Logical; if TRUE, return the bundled synthetic frame.

mode

One of "soda2" (default) or "soda3". Selects the API path for live mode:

  • "soda2" -> /resource/<id>.json?$where=... via .morie_dataset_socrata_fetch() (URL-param SoQL grammar).

  • "soda3" -> /api/v3/views/<id>/query.json?query=SELECT ... via .morie_dataset_soda3_query() (full SoQL passthrough). Both modes return the same 22-column schema; SODA3 is required when a derived/map view is involved (none here, but available for parity with morie_datasets_chicago_crime_map()) and for the canonical "single SoQL string" experience.

paginate

Logical; if TRUE and offline = FALSE, walk pagination in page_size chunks. SODA2 uses $offset; SODA3 uses LIMIT page_size OFFSET m baked into the SoQL.

page_size

Integer; per-page row count when paginate = TRUE. Default 1,000 (the unauthenticated SODA2 ceiling).

max_pages

Integer; safety net on paginate = TRUE walks (default 200 -> up to 200,000 rows without an app_token).

app_token

Optional Socrata app token (SODA3 only – sent as the X-App-Token header; ignored under mode = "soda2").

Value

A data.frame with the documented Socrata schema.

Details

Scale warning. As of 2026-05 the live feed carries ~8,557,071 rows (8.56M; last refreshed 2026-05-23) – too large for spreadsheet programs and slow even for programmatic pulls without filtering. Always prefer narrowing the query first (year = ... server-side filter) or paginating with paginate = TRUE + a large page_size (and ideally an app_token). A full unfiltered pull at the default page_size = 1000 would issue ~8,560 requests; with page_size = 50000 + an app_token it drops to ~172.

Socrata accepts both the numeric id (/resource/ijzp-q8t2.json) and the publisher's crimes alias (/resource/crimes.json). SODA3 endpoints are also available (/api/v3/views/crimes/query.json), as are CSV variants (/resource/crimes.csv, /api/v3/views/crimes/query.csv). morie defaults to SODA2 JSON via the UUID for stability.

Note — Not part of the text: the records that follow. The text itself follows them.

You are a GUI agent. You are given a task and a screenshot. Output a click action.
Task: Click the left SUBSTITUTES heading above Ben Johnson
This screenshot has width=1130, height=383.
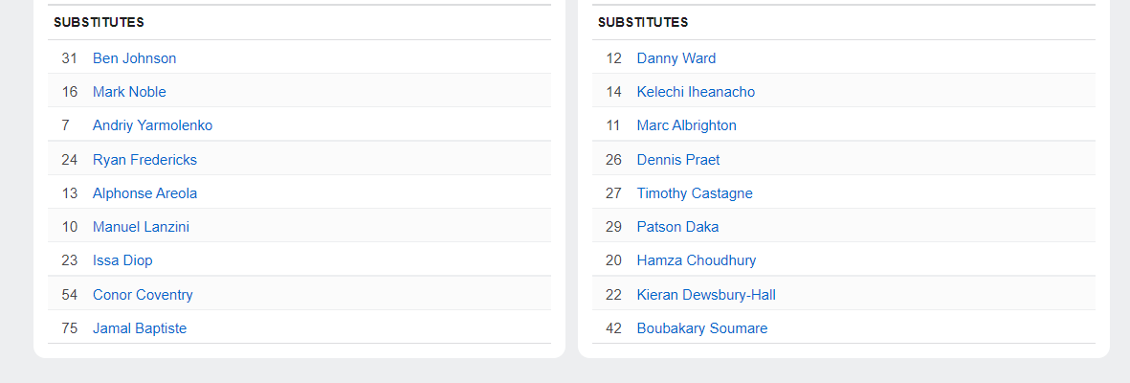(x=99, y=22)
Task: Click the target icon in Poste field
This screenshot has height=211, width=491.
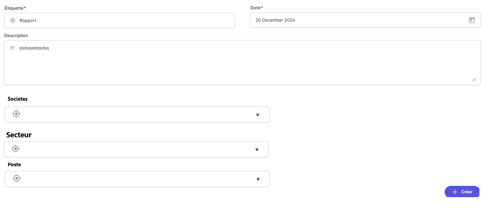Action: 16,178
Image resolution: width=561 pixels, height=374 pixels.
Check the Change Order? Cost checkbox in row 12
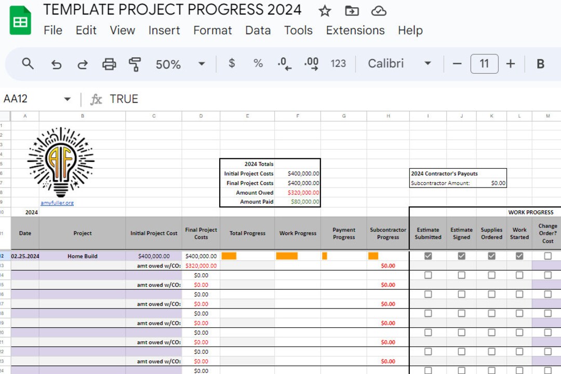tap(548, 256)
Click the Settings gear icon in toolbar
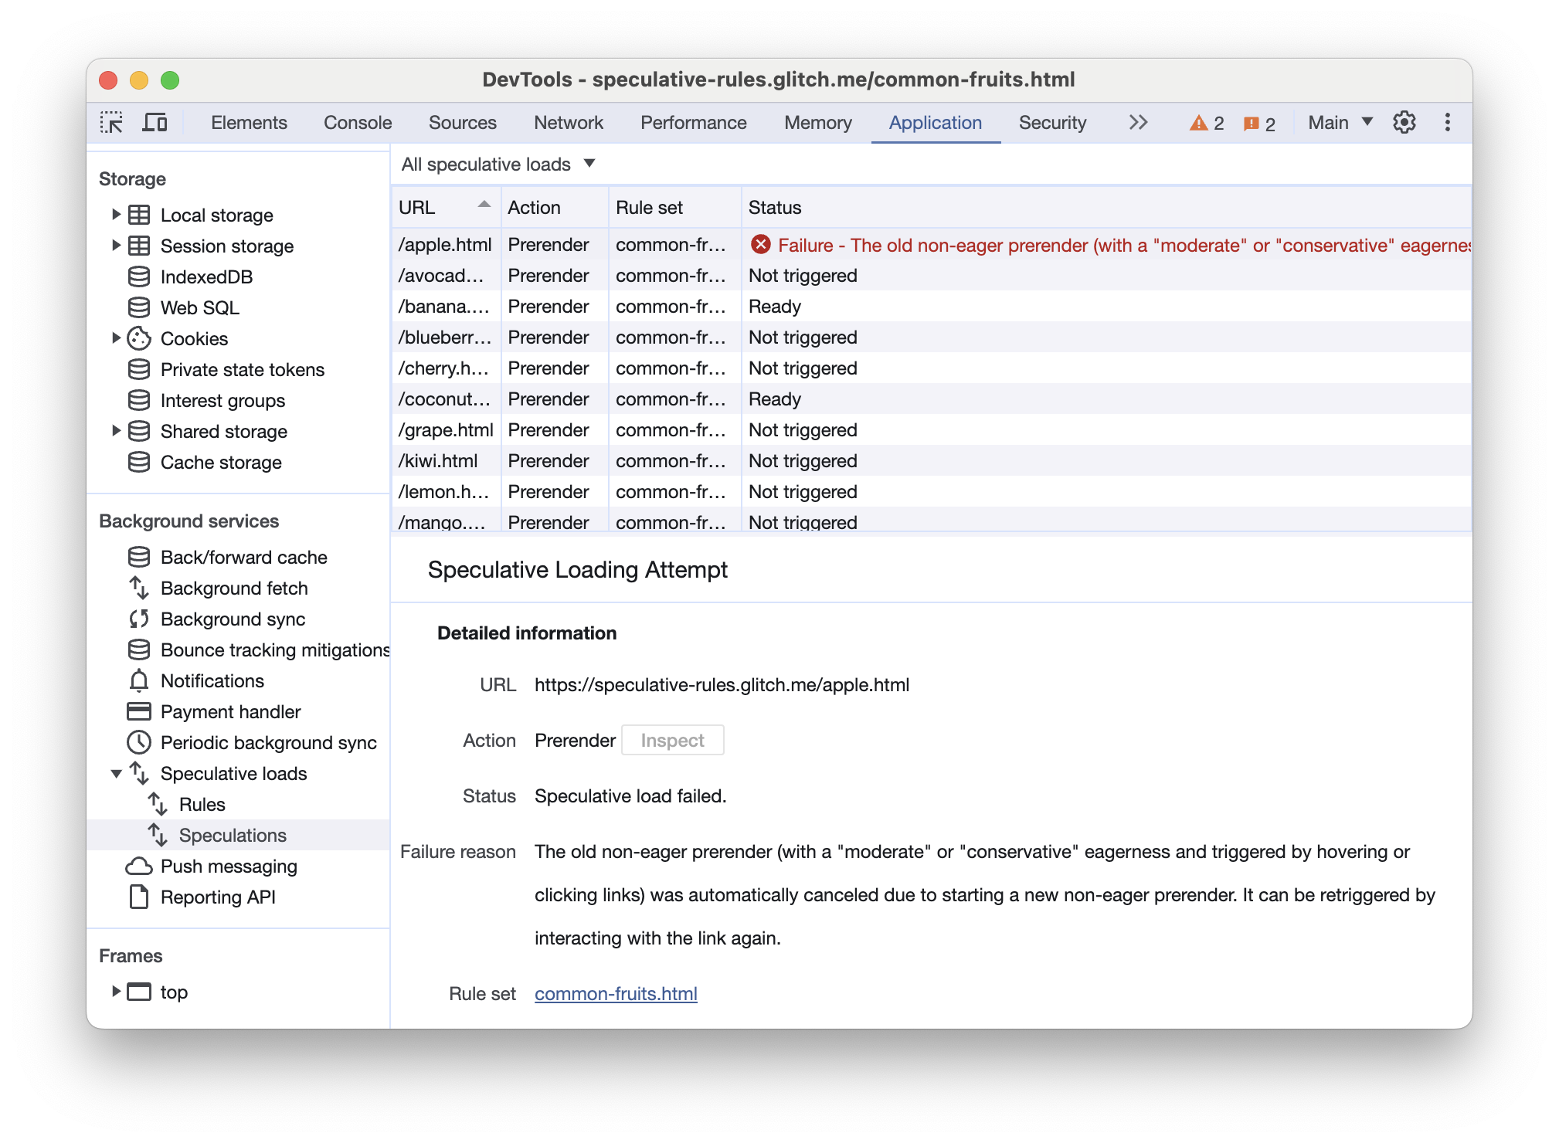The image size is (1559, 1143). point(1407,124)
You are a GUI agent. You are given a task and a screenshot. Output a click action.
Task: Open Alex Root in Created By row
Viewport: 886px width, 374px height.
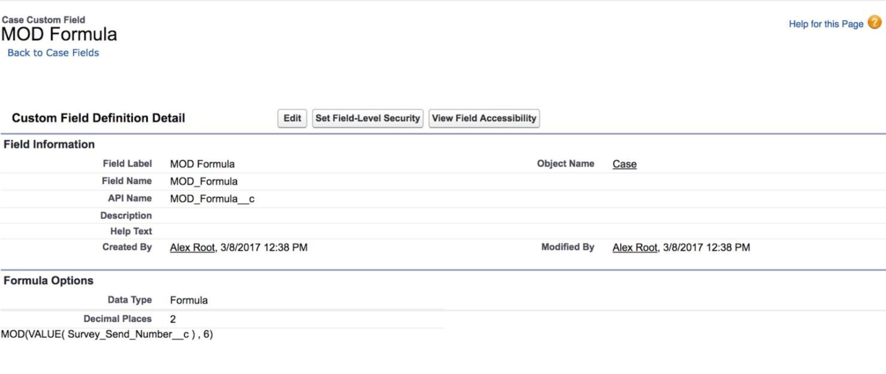tap(192, 247)
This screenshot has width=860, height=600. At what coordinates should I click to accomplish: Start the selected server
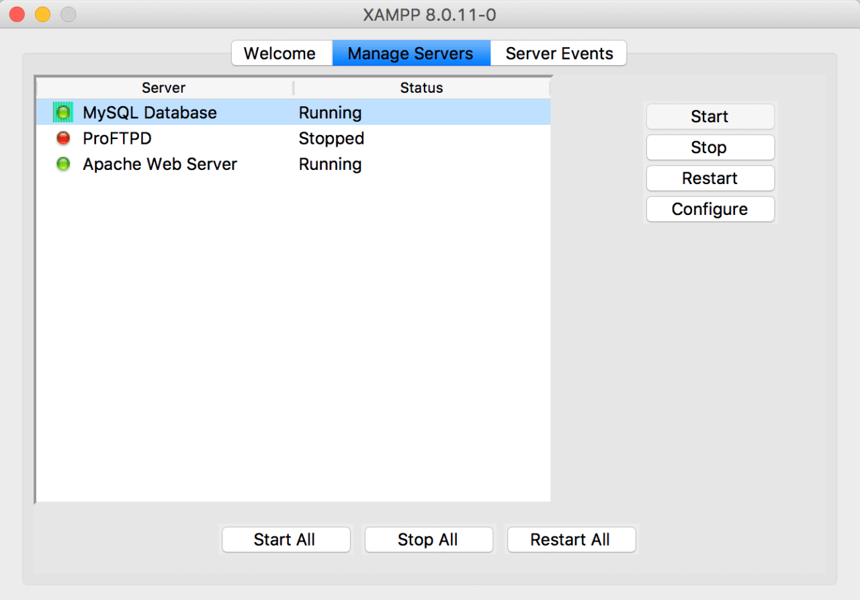(x=710, y=116)
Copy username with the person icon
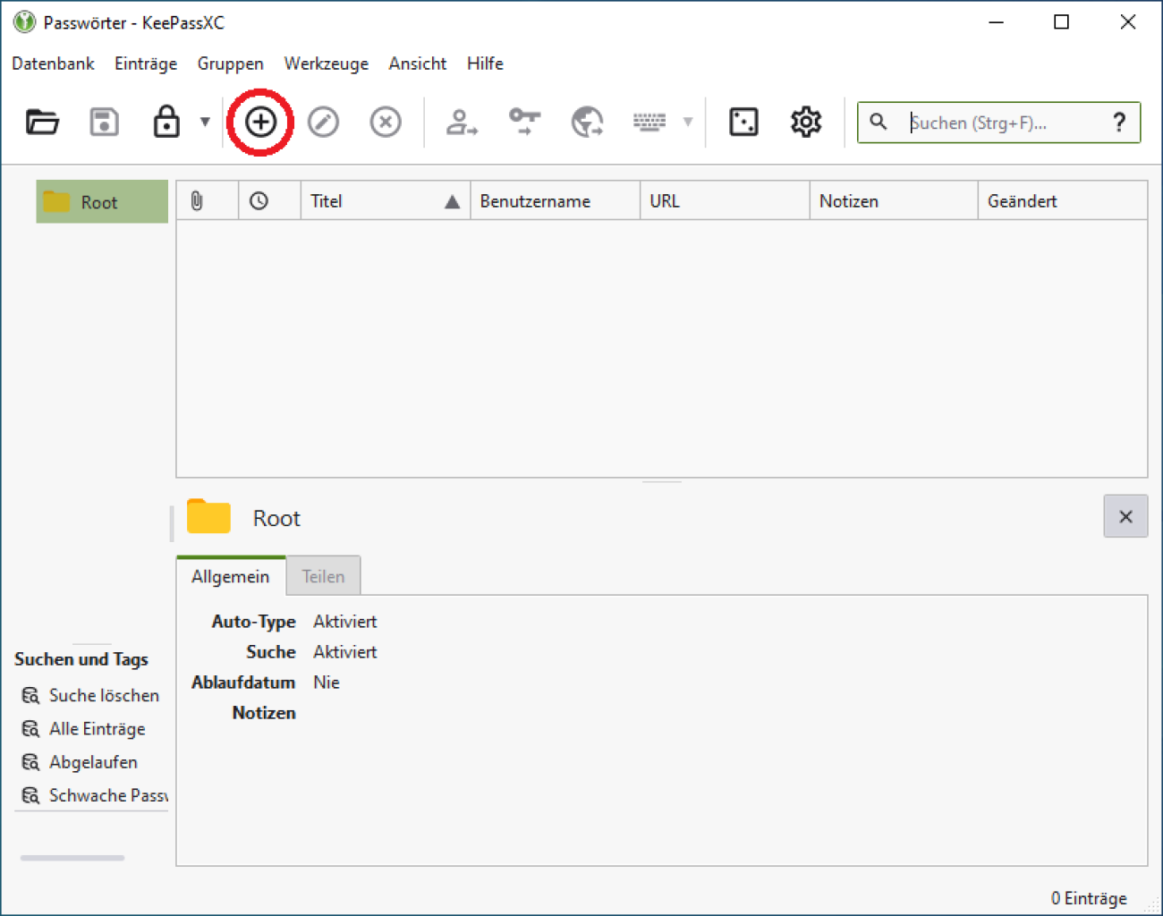The image size is (1163, 916). (462, 122)
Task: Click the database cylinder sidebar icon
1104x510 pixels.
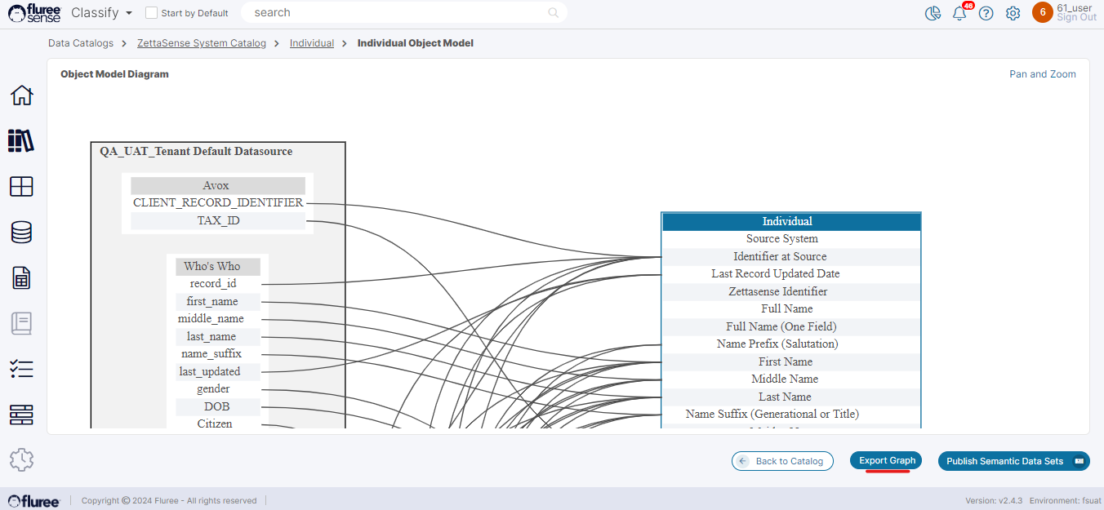Action: tap(21, 233)
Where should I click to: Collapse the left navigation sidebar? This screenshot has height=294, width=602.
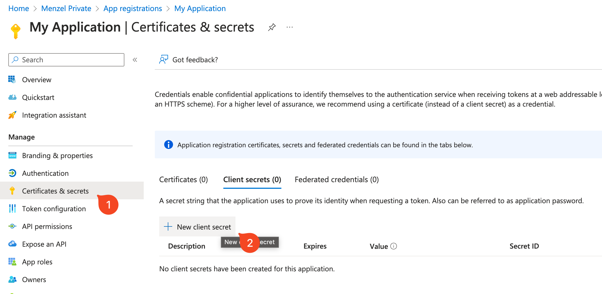point(135,60)
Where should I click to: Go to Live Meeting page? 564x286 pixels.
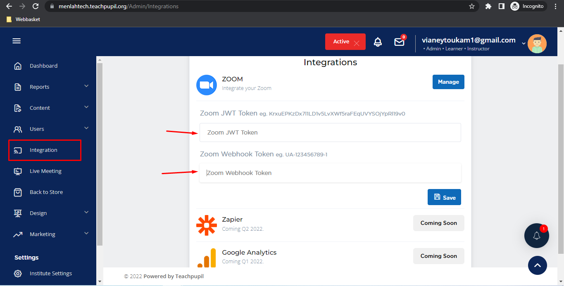tap(45, 171)
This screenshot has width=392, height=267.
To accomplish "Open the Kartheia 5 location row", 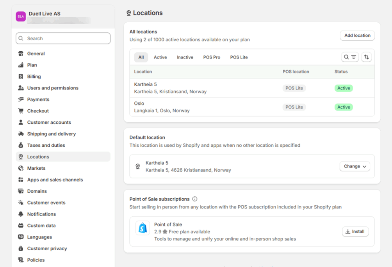I will (x=170, y=88).
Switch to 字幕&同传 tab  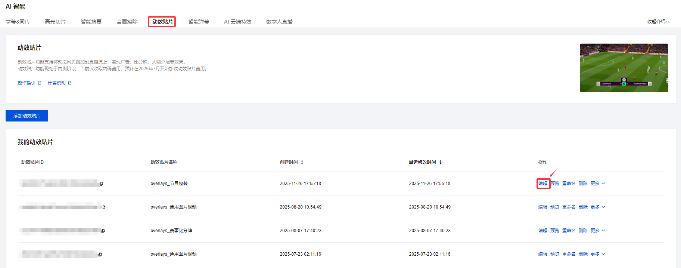[x=18, y=22]
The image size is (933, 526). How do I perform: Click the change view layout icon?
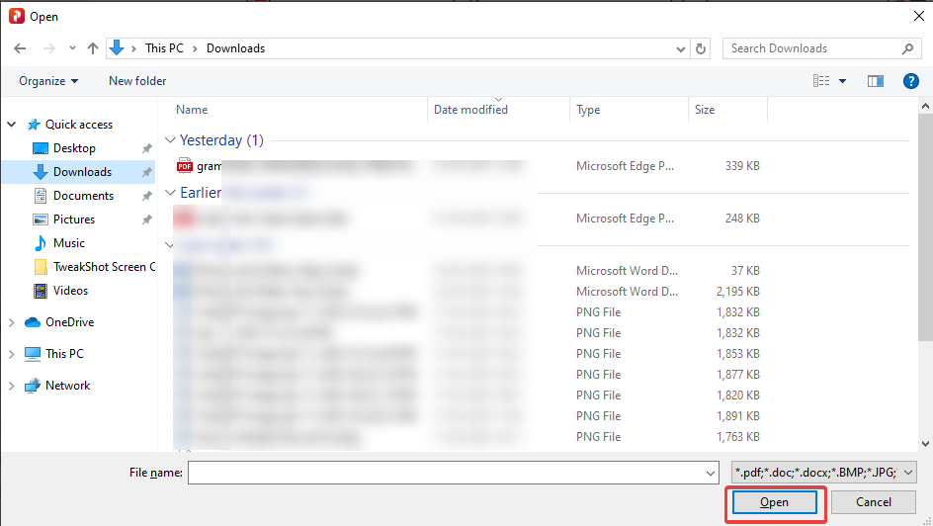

Cross-referenced datasets (Chicago Open Data). The 22-col schema carries geographic and crime-classification foreign keys that other Chicago datasets resolve:

beat

morie wraps via morie_datasets_chicago_police_beats() (n9it-hstw).

district

morie wraps via morie_datasets_chicago_police_districts() (24zt-jpfn).

ward

morie wraps via morie_datasets_chicago_wards() (sp34-6z76, 3UU).

community_area

morie wraps via morie_datasets_chicago_community_areas() (cauq-8yn6, 3UU).

iucr / fbi_code

morie wraps via morie_datasets_chicago_iucr_codes() (c7ck-438e, 3UU).